L’objectif est donc de guider et ramener les patients dans l’ici et maintenant. Cette démarche permettra de d’amoindrir progressivement l’emprise des règles verbales et des conceptualisations du passé (ruminations…) ou du futur (anticipations…). Le client deviendra alors (à nouveau) plus sensible à la conséquence de ses comportements en situation de vie. Il pourra mieux discerner leur efficacité au sein d’actions menées dans le quotidien… Dans cette optique, on utilise souvent des techniques de pleine conscience pour développer cette habileté.
Les exercices utilisés au sein de la dimension Passé Futur / Instant Présent vont généralement amener le patient à porter son attention sans jugement sur le moment présent. Habituellement assis et les yeux clos, on l’invite à centrer son observation sur les sensations et les pensées. Le but est, avec douceur, de ramener inlassablement l’attention sur les perceptions directes.
Ce lien avec l’instant présent répond aux nécessités de deux fonctions particulièrement importantes dans l’ACT : favoriser l’acceptation des émotions et accroître les zones de contact avec les valeurs.
Cette pratique se fera en séance avec le thérapeute et chez soi, de manière répétée, avec un support enregistré ou non. La durée de l’exercice est variable de quelques secondes à quelques dizaines de minutes.
Il existe de nombreux exercices qui permettent de travailler au sein de cette dimension, tels que la douche en pleine conscience, le balayage corporel, les pensées comme des feuilles qui flottent sur une rivière,…
La métaphore du GPS constitue une bonne introduction à cette facette importante. Elle attire l’attention sur l’importance d’être centré sur l’instant présent, la route et le chemin, et ne pas faire nécessairement confiance à 100 % au GPS. En effet, même si celui-ci est souvent très fiable, à l’instar des pensées, il ne peut être considéré comme la seule source d’information : l’attention sur l’environnement de roulage est indispensable.

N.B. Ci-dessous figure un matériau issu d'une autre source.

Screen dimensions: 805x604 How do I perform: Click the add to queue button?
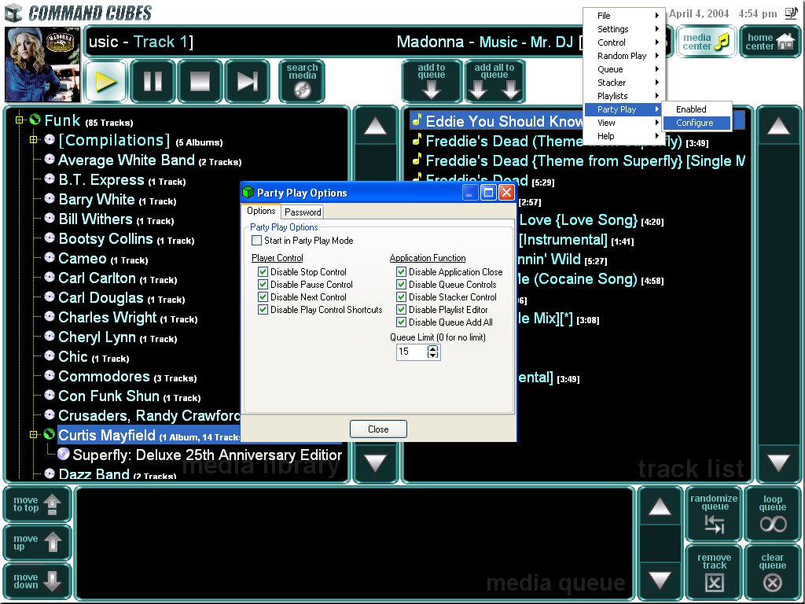click(432, 82)
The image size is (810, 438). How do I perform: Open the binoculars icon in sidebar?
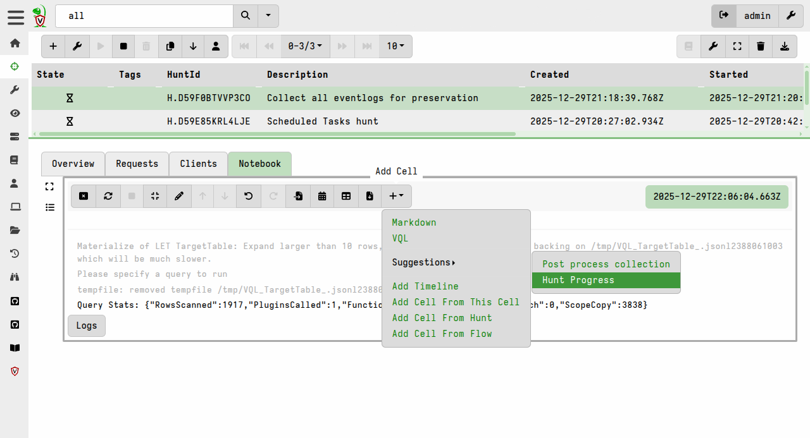(15, 276)
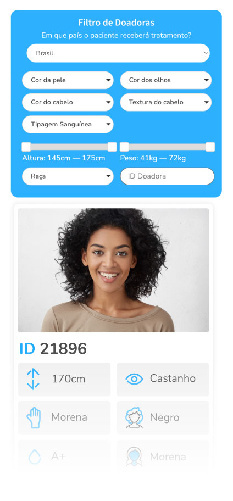Click the Altura slider left handle
The image size is (233, 501).
tap(26, 147)
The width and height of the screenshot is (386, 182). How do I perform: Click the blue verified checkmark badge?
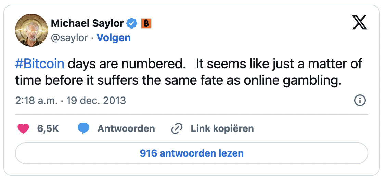tap(132, 23)
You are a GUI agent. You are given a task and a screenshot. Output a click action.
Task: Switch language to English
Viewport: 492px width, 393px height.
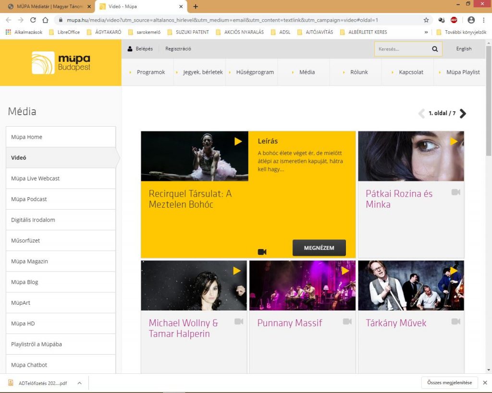click(x=464, y=49)
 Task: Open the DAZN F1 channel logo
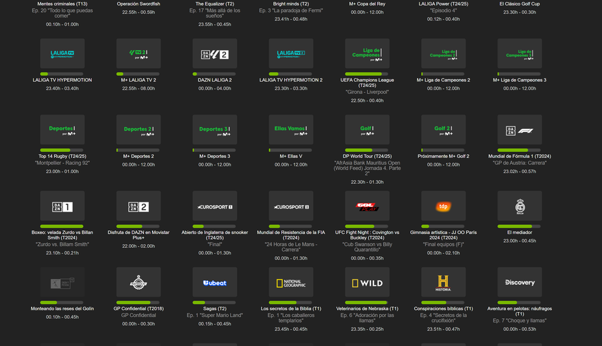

Elle permet de s’ajuster et de trouver des alternatives en cas de déviation ou de travaux.
Un exercice très simple et efficace, qui peut s’accomplir avec la seule participation d’un de vos bras (observer la pensée qui naît à la lecture de ces mots) permet de repérer lorsque notre pensée nos entraîne vers le passé ou le futur.
« Vous allez proposer au patient de tendre son bras vers l’avant et ensuite de replier l’avant-bras jusqu’à obtenir un angle droit. Cette position correspond aux cognitions qui se rapportent à l’instant présent. Lorsque des évènements internes faisant références au futur apparaissent, la consigne est de basculer le bras vers l’avant. A contrario, les pensées liées au passé vont entraîner la flexion vers l’arrière. Le patient va effectuer cet exercice durant plusieurs minutes. Au fur et à mesure du flot de pensées le bras oscillera d’avant en arrière en fonction de l’orientation temporelle des pensées »
Cet exercice est très utile pour les patients à propension anxieuse qui fonctionnent par anticipation, ils observeront souvent dans leur expérimentation le bras penché vers l’avant. Les « ruminateurs » aussi trouveront leur compte dans cet exercice avec un bras résolument tiré vers l’arrière. Le travail physique concomitant augmente la focalisation du patient sur l’exercice lui-même.